_Brief_: This exercise requires an exact output of the listing, images omitted.

------------------------

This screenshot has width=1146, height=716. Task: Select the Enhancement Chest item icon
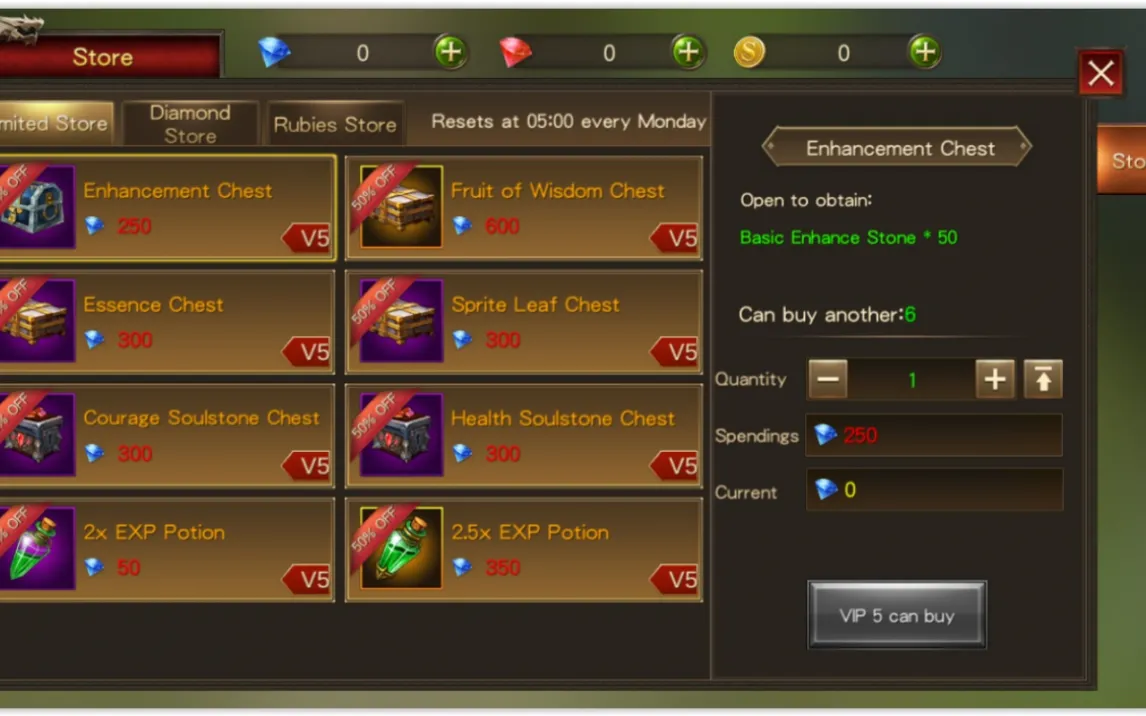[x=35, y=207]
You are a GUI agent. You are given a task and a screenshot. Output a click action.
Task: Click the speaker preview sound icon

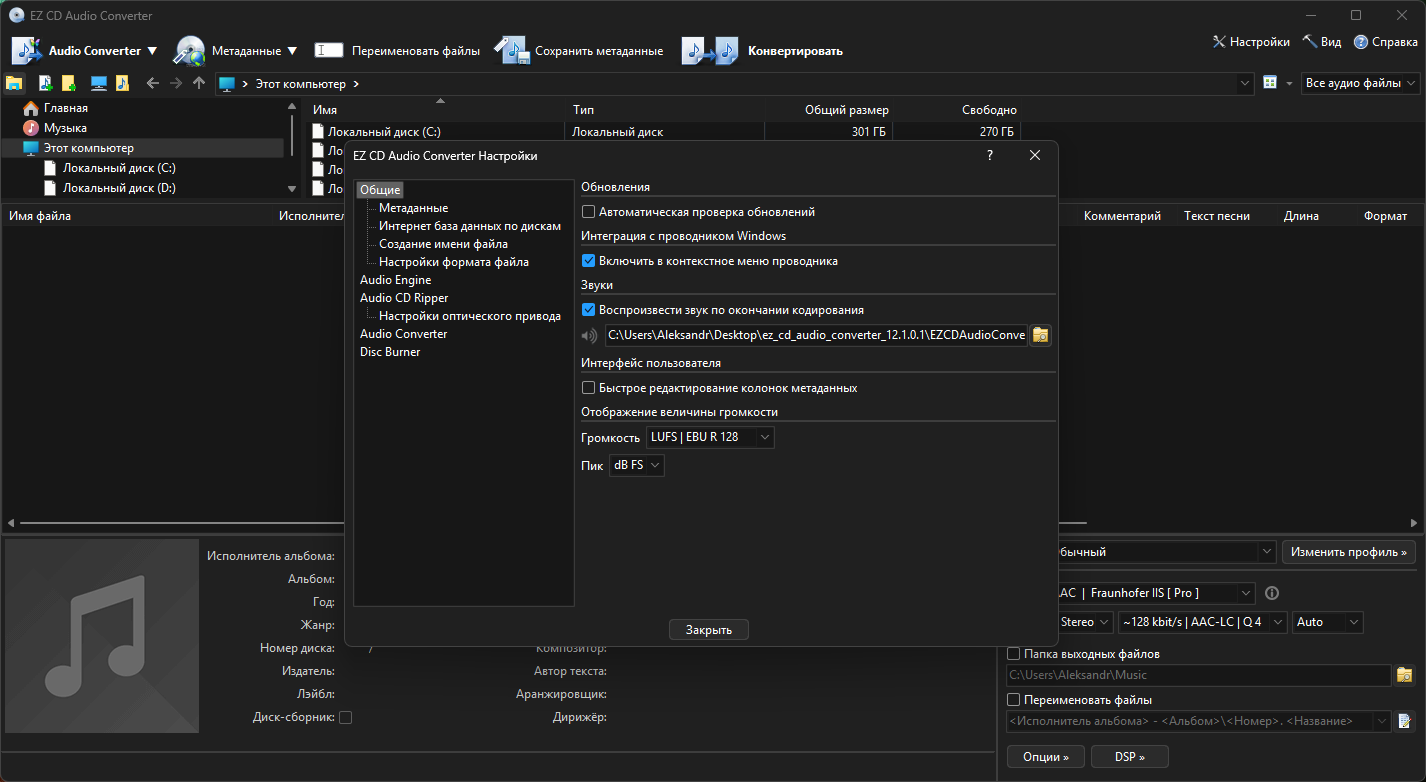click(589, 335)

------------------------

_Result_:
This screenshot has width=1146, height=716. Task: Select the Enhancement Chest item icon
[x=35, y=207]
You are a GUI agent. You are given a task and a screenshot. Output a click action.
Task: Click the speaker preview sound icon

click(589, 335)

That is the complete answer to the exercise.